Lista de tarefas =
**1.** Indique se cada afirmação abaixo está de acordo com o texto sobre a morte do papa Francisco, respondendo sim ou não e citando literalmente as palavras do texto que decidem a questão. (a) O cortejo fúnebre sairá da capela às 9h desta quarta-feira. (b) O corpo de Francisco ficará exposto para visitação pública até domingo. (c) Francisco está vestido com uma túnica branca.
**2.** Continue o texto sobre a morte do papa Francisco a partir da última frase apresentada.

*** Texto exibido

O papa de todas as fés

Das últimas horas do papa Francisco ao futuro incerto da Igreja Católica

Vaticano divulga detalhes sobre a morte de Francisco e revela que ele agradeceu ao enfermeiro por ter se aproximado dos fiéis, no domingo. Ritos fúnebres começam em meio às dúvidas sobre os rumos da Igreja Católica

O presidente da Itália, Sergio Mattarella, e a filha Laura prestam tributo ao papa Francisco, diante do caixão, na Capela de Santa Marta  -  (crédito: Imprensa do Vaticano/AFP)
O presidente da Itália, Sergio Mattarella, e a filha Laura prestam tributo ao papa Francisco, diante do caixão, na Capela de Santa Marta - (crédito: Imprensa do Vaticano/AFP)

A imagem do corpo de Francisco dentro de um caixão de madeira, na Capela de Santa Marta, lança incertezas sobre os rumos da da Igreja Católica. Com um de seus principais reformistas morto, existem dúvidas sobre se instituição seguirá a visão progressista do pontificado do jesuíta argentino e se continuará no rumo da abertura dogmática. Depois da Confirmação da Morte do Pontífice — um dos ritos fúnebres dedicados ao papa —, o cortejo fúnebre deixará a capela às 9h desta quarta-feira (4h em Brasília) e seguirá até a Basílica de São Pedro, onde ficará exposto para visitação pública até sábado. Vestido com uma túnica púrpura e com uma mitra, Francisco tem um terço nas mãos. Dentro do caixão, foi colocado um cilindro de metal com o resumo do pontificado.

******
*** Seção de dados

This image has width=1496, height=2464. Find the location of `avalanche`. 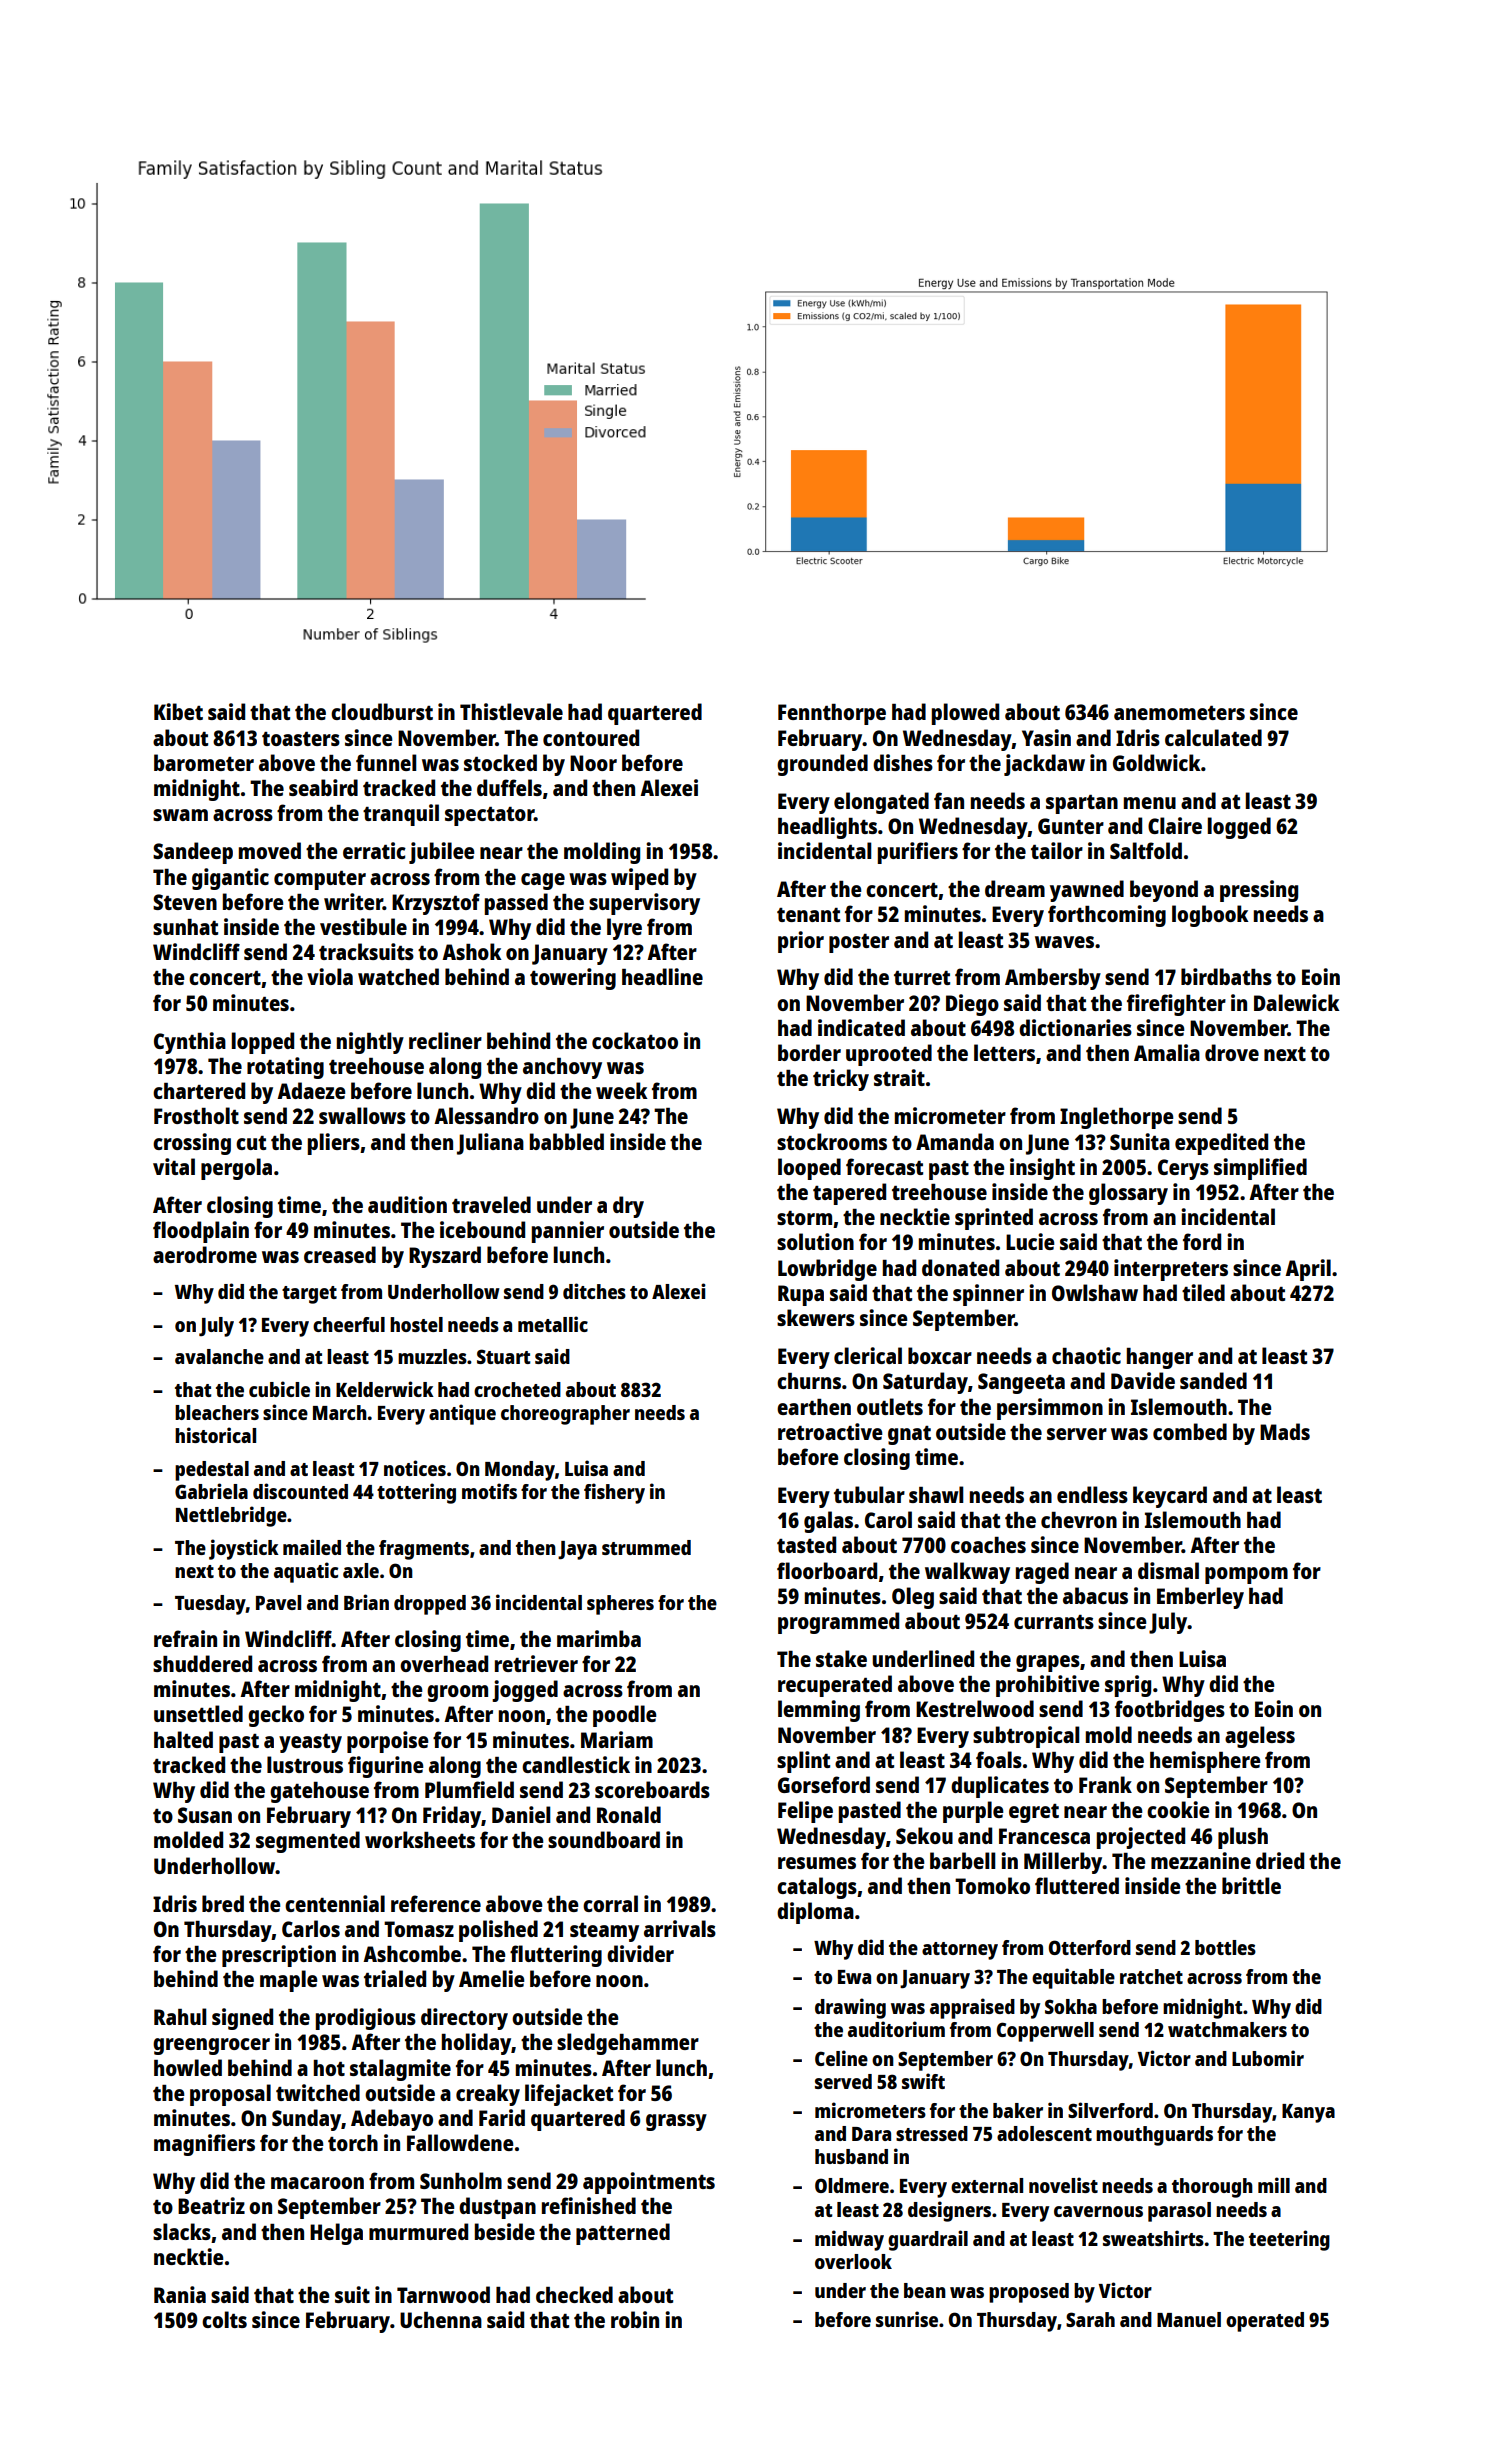

avalanche is located at coordinates (219, 1356).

******

Respostas às tarefas =
**1.**
(a) Sim: "o cortejo fúnebre deixará a capela às 9h desta quarta-feira (4h em Brasília)".
(b) Não: "onde ficará exposto para visitação pública até sábado".
(c) Não: "Vestido com uma túnica púrpura e com uma mitra".

**2.**
No domingo de Páscoa, um fragilizado Francisco perguntou ao enfermeiro particular Massimiliano Strappetti: "Você acha que consigo fazer isso?". Durante 15 minutos, Francisco abençoou bebês, a bordo do papamóvel. Ao fim do percurso, dirigiu as últimas palavras ao assessor: "Obrigado por me trazer de volta à praça". Descansou à tarde, no apartamento 201 da residência de Santa Marta, e teve um jantar tranquilo. Voltou a chamar Strappetti às 5h30 de segunda-feira, 21 (0h30 em Brasília), quando ou mal. Antes de entrar em coma, levantou a mão, como um gesto de adeus, e morreu às 7h35. 

O site Vatican News publicou o prefácio de um livro escrito pelo cardeal Angelo Scola, que será lançado nesta quinta-feira. No texto, o papa reflete sobre a velhice e a morte. "É verdade, nos tornamos idosos, mas este não é o problema: o problema é como nos tornamos idosos. Se vivemos o tempo da vida como uma graça, e não com ressentimento; se aceitamos o tempo no qual experimentamos a redução da força", escreveu. "A morte não é o fim de tudo, mas o começo de algo. É um novo começo. A vida eterna (...) é o começo de algo que nunca acabará."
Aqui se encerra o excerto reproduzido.